++++ Fragment strony

"Bardziej zakaźny i trudniejszy do zwalczenia". Wariant Lambda dotarł do Australii
W Australii wykryto wariant Lambda - alarmują australijskie media. Jak wynika z pierwszych badań, mutacja ta może być bardzo zaraźliwa oraz może okazać się odporna na dostępne obecnie szczepionki przeciwko COVID-19. Poza wariantem Lambda, do tej pory w Australii zdiagnozowano takie mutacje jak Alfa, Kappa i Delta.
Nową mutację koronawirusa, nazwaną niedawno przez Światową Organizację Zdrowia (WHO) wariantem "Lambda", wykryto u podróżnika z zagranicy, który odbywał w kwietniu kwarantannę w jednym z hoteli znajdującym się w Nowej Południowej Walii. Informację o tym przekazała australijska baza danych genomicznych AusTrakka.
Wariant Lambda znany był wcześniej naukowcom pod nazwą C.37. Należy on do 11 oficjalnie uznanych przez Światową Organizację Zdrowia wariantów SARS-CoV-2. Pierwotnie wariant ten wykryty został w Peru pod koniec zeszłego roku. Łącznie zidentyfikowano go na terenie 29 krajów na całym świecie.
Wariant Lambda w Australii. Co go wyróżnia?

++++++++
++++ Dostępne dane

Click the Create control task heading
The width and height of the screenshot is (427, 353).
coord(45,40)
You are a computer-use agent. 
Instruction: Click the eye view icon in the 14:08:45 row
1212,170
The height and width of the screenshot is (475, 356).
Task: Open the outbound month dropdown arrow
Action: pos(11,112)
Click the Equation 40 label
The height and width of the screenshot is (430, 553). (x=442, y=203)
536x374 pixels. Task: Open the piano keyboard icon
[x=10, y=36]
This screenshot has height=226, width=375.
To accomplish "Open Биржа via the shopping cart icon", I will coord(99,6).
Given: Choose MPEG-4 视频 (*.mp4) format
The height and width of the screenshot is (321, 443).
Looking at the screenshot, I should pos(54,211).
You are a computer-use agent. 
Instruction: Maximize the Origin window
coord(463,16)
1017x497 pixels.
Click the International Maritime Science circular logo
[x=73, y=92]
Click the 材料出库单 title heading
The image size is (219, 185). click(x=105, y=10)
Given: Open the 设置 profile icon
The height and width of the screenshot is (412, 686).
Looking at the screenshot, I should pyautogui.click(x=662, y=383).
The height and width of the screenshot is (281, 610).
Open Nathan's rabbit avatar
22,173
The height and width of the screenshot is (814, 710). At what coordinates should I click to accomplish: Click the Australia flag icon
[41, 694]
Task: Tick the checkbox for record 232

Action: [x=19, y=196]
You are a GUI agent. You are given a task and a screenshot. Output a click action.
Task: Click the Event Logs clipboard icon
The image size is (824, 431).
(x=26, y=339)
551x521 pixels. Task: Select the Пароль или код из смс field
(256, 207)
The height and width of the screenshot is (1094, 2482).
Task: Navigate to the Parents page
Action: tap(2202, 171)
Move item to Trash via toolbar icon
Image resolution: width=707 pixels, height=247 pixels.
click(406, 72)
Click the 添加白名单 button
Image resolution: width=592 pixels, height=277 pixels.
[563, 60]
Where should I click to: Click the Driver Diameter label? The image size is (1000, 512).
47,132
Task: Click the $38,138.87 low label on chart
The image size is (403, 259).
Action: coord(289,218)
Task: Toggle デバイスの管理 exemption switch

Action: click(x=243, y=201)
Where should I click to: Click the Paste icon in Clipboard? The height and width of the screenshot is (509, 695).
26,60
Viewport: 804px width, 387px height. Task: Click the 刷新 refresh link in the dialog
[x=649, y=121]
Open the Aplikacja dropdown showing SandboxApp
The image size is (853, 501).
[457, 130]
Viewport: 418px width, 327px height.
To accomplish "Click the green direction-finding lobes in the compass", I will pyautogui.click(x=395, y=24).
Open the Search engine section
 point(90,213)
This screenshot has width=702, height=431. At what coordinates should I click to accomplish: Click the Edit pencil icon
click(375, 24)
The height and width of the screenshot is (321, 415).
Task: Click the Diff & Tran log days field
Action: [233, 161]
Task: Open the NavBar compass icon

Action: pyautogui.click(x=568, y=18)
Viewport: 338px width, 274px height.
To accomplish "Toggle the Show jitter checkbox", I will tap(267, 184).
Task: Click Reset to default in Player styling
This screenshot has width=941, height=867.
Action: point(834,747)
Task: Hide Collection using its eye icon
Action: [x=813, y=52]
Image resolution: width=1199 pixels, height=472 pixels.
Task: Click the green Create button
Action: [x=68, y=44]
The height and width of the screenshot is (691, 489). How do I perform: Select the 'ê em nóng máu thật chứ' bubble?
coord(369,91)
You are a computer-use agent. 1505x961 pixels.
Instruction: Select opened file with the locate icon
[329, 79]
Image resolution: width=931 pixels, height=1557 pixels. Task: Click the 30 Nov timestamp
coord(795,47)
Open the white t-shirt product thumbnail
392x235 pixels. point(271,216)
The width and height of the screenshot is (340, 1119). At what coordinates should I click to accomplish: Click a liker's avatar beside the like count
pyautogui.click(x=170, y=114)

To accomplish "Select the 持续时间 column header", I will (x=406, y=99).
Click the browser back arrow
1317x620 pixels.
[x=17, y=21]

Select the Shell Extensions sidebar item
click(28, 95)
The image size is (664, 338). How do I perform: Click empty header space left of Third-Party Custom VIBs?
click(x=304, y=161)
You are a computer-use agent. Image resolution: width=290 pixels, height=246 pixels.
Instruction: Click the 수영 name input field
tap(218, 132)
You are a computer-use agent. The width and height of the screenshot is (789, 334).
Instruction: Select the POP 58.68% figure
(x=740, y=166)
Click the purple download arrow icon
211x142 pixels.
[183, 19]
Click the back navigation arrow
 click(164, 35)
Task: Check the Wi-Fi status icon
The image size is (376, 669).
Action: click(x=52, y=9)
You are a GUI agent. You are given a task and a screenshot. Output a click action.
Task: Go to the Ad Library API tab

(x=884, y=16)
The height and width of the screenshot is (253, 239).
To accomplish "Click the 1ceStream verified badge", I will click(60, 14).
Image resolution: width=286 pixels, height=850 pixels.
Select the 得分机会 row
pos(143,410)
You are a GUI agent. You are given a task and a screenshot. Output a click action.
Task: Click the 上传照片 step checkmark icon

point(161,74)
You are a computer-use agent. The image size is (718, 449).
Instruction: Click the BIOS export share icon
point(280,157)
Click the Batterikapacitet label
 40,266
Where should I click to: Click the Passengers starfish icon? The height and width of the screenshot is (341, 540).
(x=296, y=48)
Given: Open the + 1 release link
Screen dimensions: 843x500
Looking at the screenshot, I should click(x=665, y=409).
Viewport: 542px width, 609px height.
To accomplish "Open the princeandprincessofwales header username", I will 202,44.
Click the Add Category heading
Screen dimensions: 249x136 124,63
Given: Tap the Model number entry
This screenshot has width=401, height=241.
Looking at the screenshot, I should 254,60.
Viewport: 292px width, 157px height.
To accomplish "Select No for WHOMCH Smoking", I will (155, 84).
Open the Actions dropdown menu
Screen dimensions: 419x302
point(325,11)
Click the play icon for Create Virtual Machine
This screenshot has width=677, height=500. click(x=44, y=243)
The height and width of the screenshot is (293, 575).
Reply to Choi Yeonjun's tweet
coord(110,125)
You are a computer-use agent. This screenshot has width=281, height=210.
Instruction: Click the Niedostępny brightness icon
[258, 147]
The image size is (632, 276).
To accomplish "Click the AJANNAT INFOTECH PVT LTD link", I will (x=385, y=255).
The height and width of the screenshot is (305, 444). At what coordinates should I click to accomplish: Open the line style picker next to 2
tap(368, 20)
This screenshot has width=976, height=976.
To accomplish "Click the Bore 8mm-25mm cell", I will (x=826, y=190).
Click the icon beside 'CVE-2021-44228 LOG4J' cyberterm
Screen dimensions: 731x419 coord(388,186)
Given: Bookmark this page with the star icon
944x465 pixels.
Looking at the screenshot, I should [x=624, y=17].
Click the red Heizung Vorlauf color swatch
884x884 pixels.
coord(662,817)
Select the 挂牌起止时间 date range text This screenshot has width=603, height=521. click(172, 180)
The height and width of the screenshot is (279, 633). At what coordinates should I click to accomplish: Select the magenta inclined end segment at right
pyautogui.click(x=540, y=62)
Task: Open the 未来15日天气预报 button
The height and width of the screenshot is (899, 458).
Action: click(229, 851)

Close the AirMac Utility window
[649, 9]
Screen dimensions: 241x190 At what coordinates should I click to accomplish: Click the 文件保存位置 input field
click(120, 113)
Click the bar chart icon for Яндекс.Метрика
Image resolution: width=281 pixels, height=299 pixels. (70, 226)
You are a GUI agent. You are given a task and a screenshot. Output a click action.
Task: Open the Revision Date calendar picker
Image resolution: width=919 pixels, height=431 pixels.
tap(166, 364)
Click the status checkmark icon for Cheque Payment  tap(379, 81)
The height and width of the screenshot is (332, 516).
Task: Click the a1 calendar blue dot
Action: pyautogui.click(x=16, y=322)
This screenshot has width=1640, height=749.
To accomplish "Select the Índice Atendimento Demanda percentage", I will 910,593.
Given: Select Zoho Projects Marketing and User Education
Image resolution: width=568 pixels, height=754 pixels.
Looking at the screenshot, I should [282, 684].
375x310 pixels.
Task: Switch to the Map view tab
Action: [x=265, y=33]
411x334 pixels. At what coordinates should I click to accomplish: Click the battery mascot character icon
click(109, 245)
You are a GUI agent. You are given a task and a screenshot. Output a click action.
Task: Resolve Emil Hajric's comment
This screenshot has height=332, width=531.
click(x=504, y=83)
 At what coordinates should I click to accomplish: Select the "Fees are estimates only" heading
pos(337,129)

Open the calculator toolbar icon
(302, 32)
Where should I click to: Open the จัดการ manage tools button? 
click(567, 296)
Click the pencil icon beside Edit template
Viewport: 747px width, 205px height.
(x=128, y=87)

++++++++

Polecenie 1: W jakim kraju, według fragmentu strony, pierwotnie wykryto wariant Lambda?
Polecenie 2: Przepisz dokładnie z fragmentu strony odcinek od "Nową mutację koronawirusa, nazwaną" aż po "na całym świecie.".

Miejsce na odpowiedź 1: W Peru, pod koniec zeszłego roku.

Miejsce na odpowiedź 2:
Nową mutację koronawirusa, nazwaną niedawno przez Światową Organizację Zdrowia (WHO) wariantem "Lambda", wykryto u podróżnika z zagranicy, który odbywał w kwietniu kwarantannę w jednym z hoteli znajdującym się w Nowej Południowej Walii. Informację o tym przekazała australijska baza danych genomicznych AusTrakka.
Wariant Lambda znany był wcześniej naukowcom pod nazwą C.37. Należy on do 11 oficjalnie uznanych przez Światową Organizację Zdrowia wariantów SARS-CoV-2. Pierwotnie wariant ten wykryty został w Peru pod koniec zeszłego roku. Łącznie zidentyfikowano go na terenie 29 krajów na całym świecie.